Aku Seorang Perempuan Yang Kalah



“Kau adalah perempuan yang selama ini aku cari, kau satu-satunya perempuan yang layak aku sandingkan dengan diriku, dan kujadikan istri, begitu lama aku mencari perempuan seperti dirimu, dan mengapa baru sekarang aku menemukannya”

Aku selalu mengingat kata itu, mungkin bukan sebuah janji kepadaku. Tapi bagiku kau sedang menegaskan kepadaku bahwa aku perempuan terbaik dalam hidupmu dan takkan pernah ada perempuan lain yang akan menggantikanku.  Bagi aku yang sedang jatuh cinta padamu, aku akan dengan mudah percaya. Perempuan memang selalu percaya tanpa ada pembuktian, mereka bisa mempercayai sesuatu hanya dengan menggunkan telinganya. Termasuk Aku.

Tak satupun perempuan yang rela jika cintanya dibagi, termasuk aku. Jikalau harus merelakan ragamu mungkin aku siap. Namun jika merelakan hatimu tentu saja aku takkan pernah siap. Mungkin ada hal yang perlu perempuan pelajari di bangku sekolah, yang selama ini tak pernah ada pada pelajaran-pelajaran formal bahkan di jenjang doktor sekalipun. Pelajaran tentang bagaimana mengenali lelaki yang sedang berbohong (Nanti-Lelaki terakhir yang menagis di Bumi). Mengenali kebohongan seorang lelaki seperti kepingan puzzle yang sulit untuk dimengerti, dan aku yakin jika dilakukan tes kecerdasan mengenali kebohongan laki-laki maka hampir semua perempuan akan remedial berulang kali. Apalagi jika mereka sedang jatuh cinta. Jika patah hati dengan segala kesedihan membuat manusia sulit diatur maka jatuh cinta menjadikan manusia tak dapat dikendalikan.
Hari ini aku sedang berada dilembah terjal menuruni anak tangga kenangan dan mencoba mengingat kembali semua tulisan-tulisanmu yang selalu kau hadiahkan padaku. Bagimu itu adalah rumahku tempat aku berlindung dari segala keresahanku. Namun bunga menjadi layu dan aku terusir dari rumahku. Tetapi kau jangan salah sangka, aku hanya sekedar mengenang dan mengingatkanmu. Bukan untuk menghakimimu. Bukankah hanya kenangan yang akan menjadi kawan. Bukankan setiap kisah selalu menjadi sejarah. Hanya ada dua kemungkinan, menjadi menjadi sejarah yang indah dan menjadi sejarah yang kelam. Namun keduanya tetaplah sejarah yang memberikan pembelajaran bagi manusia. Termasuk kisahku denganmu.
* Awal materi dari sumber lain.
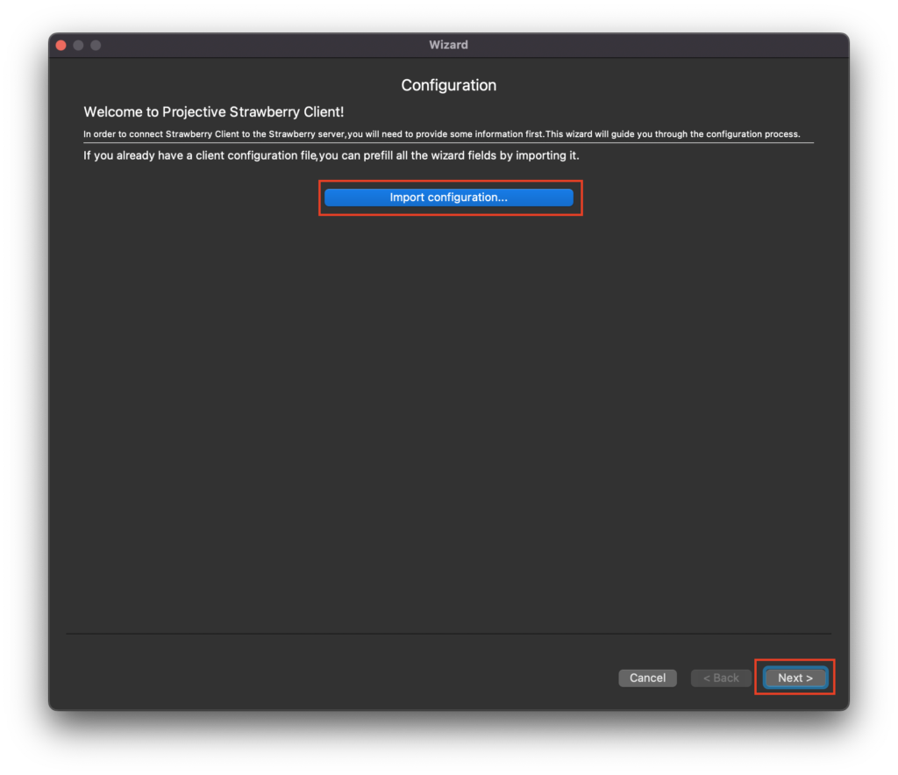Click the 'If you already have' import hint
Kenangan tentangmu bagai dua mata pisau yang tajam keduanya mampu mengiris. Kisah indah akan menjadi kenangan manis sambil menikmati secangkir kopi dan memandangi langit biru. Kenangan pahit akan menjadi pembelajaran untuk menata kehidupan yang lebih baik. Seharusnya manusia senantiasa bersyukur untuk segala perkara yang dia temui, karena pada akhirnya semua berujung pada kebaikan. Aku tahu bahwa aku sedang menjelma menjadi cinta yang marah dengan kekesalanku pada akhir yang bagiku menyakitkan mungkin juga karena aku tak menerima kekalahan. Mungkin karena harapan masih saja menggeliat dipikiranku dan perasaanku. Dan aku masih berusaha untuk percaya pada semua kata.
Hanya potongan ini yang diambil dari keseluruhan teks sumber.